Ein behandelnder Arzt aus der Suchtbehandlung berichtete im Zeugenstand: „Das musste man sehr ernst nehmen.“Nach der Haftentlassung verhielt sich der Angeklagte sehr beherrscht. Er zog zu seiner Mutter in einen Nachbarort von Laichingen und ersuchte trotz Kontaktverbots immer wieder um Gespräche mit seiner baldigen ExFrau, um einige Dinge zu regeln. Es ging um Geld und seine geliebten Kinder, wobei die Gespräche offensichtlich immer eskalierten.
Der Mord sei von langer Hand geplant gewesen, hob der Vorsitzende Richter bei der Urteilsbegründung hervor und wies auf die exakten Planungen des Mannes hin. Seine Kinder sollten in die Tat nicht involviert werden. Deshalb wartete der 40-Jährige einen Tag ab, an dem diese bei den Großeltern übernachteten: Den 2. November 2018. Der Mörder wusste etwa, wann seine Frau am frühen Abend heimkam, sie war allein im Haus. Der Mann musste ein Handicap mit einplanen. Denn er hatte aus einer Suchtklinik flüchten wollen, indem er aus dem Fenster sprang. Der Mann, der flaschenweise Wodka trank und auch morphinartige Opioide nahm, erlitt dabei einen Fersenbruch. Fortan muss er im Rollstuhl sitzen und sich auf Krücken bewegen.
Deswegen ließ er sich am Spätnachmittag des 2. November von einer Schwester nach Laichingen fahren. Von dort nahm er den Bus nach Suppingen, wo er genug Zeit hatte, den Mord vorzubereiten. Zunächst wartete er in einem Stadel auf den richtigen Zeitpunkt, in ein Kellerfenster einzubrechen. Im Haus wartet er dann auf seine Frau, die gegen 19 Uhr die Wohnung betrat. Es war ein kalter Abend. Die Frau wickelte sich eine Decke um den Oberkörper und ging zur Toilette. Da schlug der Killer zu: Er öffnete die Tür und stach auf die überraschte Frau ein, die in dem engen Raum keine Chance zur Gegenwehr hatte. Sie sank, immer noch mit der blutenden Decke umhüllt, zu Boden und starb.

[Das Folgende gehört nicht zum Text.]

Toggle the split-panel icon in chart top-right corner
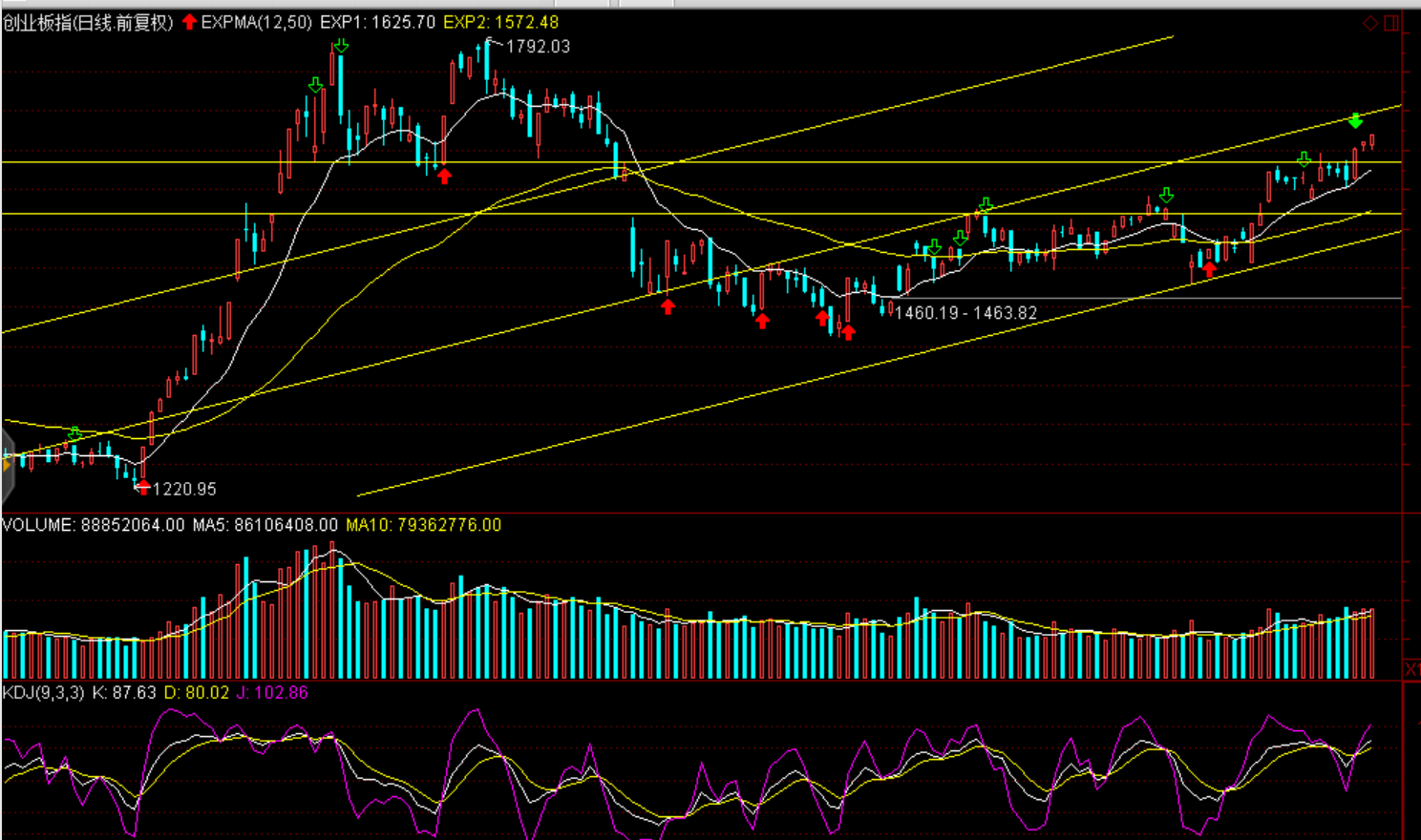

Der Täter verließ das Haus, eine Überwachungskamera filmte ihn, wie er sich im Rollstuhl in Richtung Laichingen querfeldein bewegte. Kurz vor Mitternacht traf er im Laichinger Zentrum ein. Als sei nichts geschehen, bat er zwei Jugendliche, in der nächsten Kneipe zwei Flaschen Bier für ihn zu holen, was diese taten: „So ein netter Mann im Rollstuhl“, sagen sie im Zeugenstand bei der Beweisaufnahme aus. Der Täter bezahlte das Bier und gab Trinkgeld, bevor er verschwand. Zielort: Die Wohnung der Mutter, wo er später festgenommen wurde.